RIO — Uma reunião de conciliação entre a ONG Educafro e o Instituto Nacional de Estudos e Pesquisas Educacionais Anísio Teixeira (Inep), mediada pela Procuradoria Geral da República, nesta quarta-feira, terminou sem acordo. A Educafro entrou com uma ação contra o Inep alegando que estudantes que se enquadram nos critérios de isenção de taxa previstos pelo Exame Nacional do Ensino Médio (Enem) não estavam conseguindo o benefício, conforme revelou o Blog do Ancelmo Gois . A justiça negou, em primeira instância, os pedidos da ONG, que entrará com recurso.
Na ação, a Educafro afirma que o site do Inep "dificulta de maneira substancial o exercício do direito à isenção da taxa de inscrição por pessoas que preenchem os requisitos previstos" e pede que o prazo de inscrição, encerrado no dia 18 de maio, seja prorrogado em pelo menos de dez dias úteis a partir da decisão. A Educafro pede, ainda, que os estudantes tenham direito de retificar sua opção pela isenção de taxa. Isso porque a ONG argumenta que muitos candidatos foram induzidos ao erro durante a inscrição.
Devido a isso, a ação movida pedia que o Inep explicasse em todas as etapas da inscrição cada um dos critérios para isenção, além das consequências de optar pela emissão de "GRU (Guia de Recolhimento da União" - boleto para o pagamento da taxa de R$82.
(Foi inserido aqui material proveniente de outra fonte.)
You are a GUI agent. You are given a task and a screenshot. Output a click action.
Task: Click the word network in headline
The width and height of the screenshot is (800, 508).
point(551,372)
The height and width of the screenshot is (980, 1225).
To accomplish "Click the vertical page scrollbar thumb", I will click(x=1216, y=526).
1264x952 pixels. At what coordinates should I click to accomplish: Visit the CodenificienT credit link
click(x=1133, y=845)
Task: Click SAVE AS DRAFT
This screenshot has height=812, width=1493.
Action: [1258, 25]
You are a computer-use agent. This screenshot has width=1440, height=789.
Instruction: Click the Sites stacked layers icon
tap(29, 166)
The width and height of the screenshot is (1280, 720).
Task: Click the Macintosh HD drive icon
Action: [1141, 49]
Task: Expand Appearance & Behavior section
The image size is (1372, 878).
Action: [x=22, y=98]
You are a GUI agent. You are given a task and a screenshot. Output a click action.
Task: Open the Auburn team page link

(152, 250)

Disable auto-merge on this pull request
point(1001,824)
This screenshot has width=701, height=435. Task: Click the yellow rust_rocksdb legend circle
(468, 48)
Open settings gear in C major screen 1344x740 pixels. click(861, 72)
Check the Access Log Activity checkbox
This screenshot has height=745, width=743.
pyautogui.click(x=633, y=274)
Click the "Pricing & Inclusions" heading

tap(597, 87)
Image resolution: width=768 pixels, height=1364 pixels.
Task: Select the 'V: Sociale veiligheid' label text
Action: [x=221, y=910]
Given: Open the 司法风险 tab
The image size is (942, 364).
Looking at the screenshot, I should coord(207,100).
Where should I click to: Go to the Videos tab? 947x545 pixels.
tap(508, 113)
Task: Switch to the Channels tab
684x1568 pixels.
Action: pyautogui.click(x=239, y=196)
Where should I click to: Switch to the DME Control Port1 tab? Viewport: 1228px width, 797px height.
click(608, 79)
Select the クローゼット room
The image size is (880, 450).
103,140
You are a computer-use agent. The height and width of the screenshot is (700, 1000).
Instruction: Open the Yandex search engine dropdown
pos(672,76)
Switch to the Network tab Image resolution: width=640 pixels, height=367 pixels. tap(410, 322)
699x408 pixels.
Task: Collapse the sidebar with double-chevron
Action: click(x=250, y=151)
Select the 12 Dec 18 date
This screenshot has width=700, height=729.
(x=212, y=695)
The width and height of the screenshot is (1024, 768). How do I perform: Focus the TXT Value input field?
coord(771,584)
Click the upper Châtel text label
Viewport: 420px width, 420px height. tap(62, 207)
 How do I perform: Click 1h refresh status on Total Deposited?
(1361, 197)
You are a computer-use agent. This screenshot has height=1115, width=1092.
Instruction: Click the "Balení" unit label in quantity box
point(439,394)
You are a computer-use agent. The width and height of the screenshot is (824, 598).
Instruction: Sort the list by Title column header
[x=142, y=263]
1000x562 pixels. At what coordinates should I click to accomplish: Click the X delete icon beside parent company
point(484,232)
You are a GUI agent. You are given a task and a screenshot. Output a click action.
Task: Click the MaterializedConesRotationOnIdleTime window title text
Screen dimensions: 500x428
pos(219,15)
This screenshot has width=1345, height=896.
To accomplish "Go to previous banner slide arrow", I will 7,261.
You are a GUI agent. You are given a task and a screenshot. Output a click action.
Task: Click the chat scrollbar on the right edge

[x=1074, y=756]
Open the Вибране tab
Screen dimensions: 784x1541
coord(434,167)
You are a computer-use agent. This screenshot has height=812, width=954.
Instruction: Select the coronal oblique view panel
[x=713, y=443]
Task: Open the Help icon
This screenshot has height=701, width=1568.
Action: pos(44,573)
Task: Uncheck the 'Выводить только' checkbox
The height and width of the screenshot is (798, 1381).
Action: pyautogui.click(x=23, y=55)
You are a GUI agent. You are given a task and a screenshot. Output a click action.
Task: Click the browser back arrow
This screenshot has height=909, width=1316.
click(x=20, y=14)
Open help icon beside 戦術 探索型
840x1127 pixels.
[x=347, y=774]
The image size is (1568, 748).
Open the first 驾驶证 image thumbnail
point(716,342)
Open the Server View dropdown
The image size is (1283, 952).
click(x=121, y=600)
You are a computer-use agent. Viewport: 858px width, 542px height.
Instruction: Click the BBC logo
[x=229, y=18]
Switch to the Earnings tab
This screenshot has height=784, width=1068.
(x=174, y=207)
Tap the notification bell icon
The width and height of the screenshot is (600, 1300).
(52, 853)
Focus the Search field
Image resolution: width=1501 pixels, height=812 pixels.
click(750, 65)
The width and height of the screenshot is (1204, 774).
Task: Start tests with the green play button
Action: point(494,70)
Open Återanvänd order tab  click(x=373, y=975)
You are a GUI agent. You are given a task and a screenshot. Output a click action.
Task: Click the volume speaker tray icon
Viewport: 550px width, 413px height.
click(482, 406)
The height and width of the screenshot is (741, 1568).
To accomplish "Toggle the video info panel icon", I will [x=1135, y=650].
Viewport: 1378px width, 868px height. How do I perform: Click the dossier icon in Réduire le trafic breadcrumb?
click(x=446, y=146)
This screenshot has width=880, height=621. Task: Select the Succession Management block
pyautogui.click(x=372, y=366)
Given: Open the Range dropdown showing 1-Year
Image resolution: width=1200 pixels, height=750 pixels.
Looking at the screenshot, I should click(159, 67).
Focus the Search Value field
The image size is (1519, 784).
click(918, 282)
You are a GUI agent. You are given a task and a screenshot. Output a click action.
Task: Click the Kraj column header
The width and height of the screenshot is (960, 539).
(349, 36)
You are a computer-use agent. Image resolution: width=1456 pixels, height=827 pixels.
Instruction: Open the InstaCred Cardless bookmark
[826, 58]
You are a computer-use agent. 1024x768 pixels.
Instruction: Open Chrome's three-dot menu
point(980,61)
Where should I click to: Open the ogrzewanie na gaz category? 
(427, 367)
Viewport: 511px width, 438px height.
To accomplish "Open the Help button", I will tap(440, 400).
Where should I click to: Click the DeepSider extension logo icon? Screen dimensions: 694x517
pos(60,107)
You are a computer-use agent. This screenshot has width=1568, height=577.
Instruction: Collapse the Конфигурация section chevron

— Tínhamos a intenção de retirar a ação caso o Inep atendesse as reivindicações nesta reunião de conciliação, mas o órgão não atendeu. O Inep argumentou que criou um controle rígido porque tinha informação de que cursinhos pagos têm ensinado alunos a fraudar a isenção. Que façam o controle sobre os ricos, mas prejudicar os pobres somos contra. O Enem é a única porta para os negros e grupos pobres entrarem nas universidades federais, no Prouni e no Fies. Com essa maldade por parte do Inep haverá uma ampliação de negros e brancos pobres que estão sendo impedidos de avançar nos seus estudos— criticou Frei David Santos, diretor-executivo da Educafro.
O Enem prevê o direito à isenção para candidatos concluintes do ensino médio em escola pública; membros de famílias de baixa renda (com renda per capita de até um salário mínimo e meio) e tenham cursado ensino médio em escola pública ou com bolsa em escola privada; ou inscrito no Cadastro Único para Programas Sociais (CadÚnico). No entanto, o benefício, segundo a Educafro, deixou de fora parte dessas pessoas. Ex-aluno de escola pública e quilombola, Iranildo dos Santos, 18 anos, não conseguiu a isenção e também não tinha dinheiro para pagar a taxa, que deveria ser quitada até esta quarta-feira.
— Fico bastante indignado. Eu preencho todos critérios de baixa renda e aconteceu essa barbaridade comigo. O enem é uma das únicas oportunidades de nós pobres conseguirmos uma faculdade— disse.
Iranildo chegou a entrar em contato com o atendimento do Inep, por telefone, mas a atendente afirmou que não poderia ajudá-lo. Segundo ela, o candidato deve ter informado algum dado que fez com que o sistema não o considerasse apto, o que, de acordo com ela, não poderia ser corrigido.
Assim como ele, Ana Paula Leocádio, 28 anos, também teve seu direito negado. Recém-casada, a família de Ana vive com apenas um salário mínimo. Ela conta que ao fazer a inscrição não sabia qual dos dois modelos de isenção deveria escolher (já que um diz respeito a famílias inscritas no CadÚnico e outro a famílias de baixa renda) e acha acabou assinalando a opção errada. Segundo ela, o site não permitiu que ela fizesse a correção.
— O que tenho que fazer para conseguir minha isenção? Tenho que morar na rua? Quem vai fazer alguma coisa por mim? Estou ligando para o Inep e me dizem que não podem fazer nada. Tive que pegar dinheiro emprestado com uma colega para pagar a taxa, nem sei como vou pagar. Eu me sinto discriminada, estagnada, porque vejo que o Brasil é uma terra que tem lei, mas ela só funciona para o rico, branco e de classe média alta. A lei que funciona para mim, negra e pobre, é só aquela usada pela polícia para me revistar — protesta.
O GLOBO entrou em contato com o Inep, mas o órgão ainda não respondeu às solicitações da reportagem.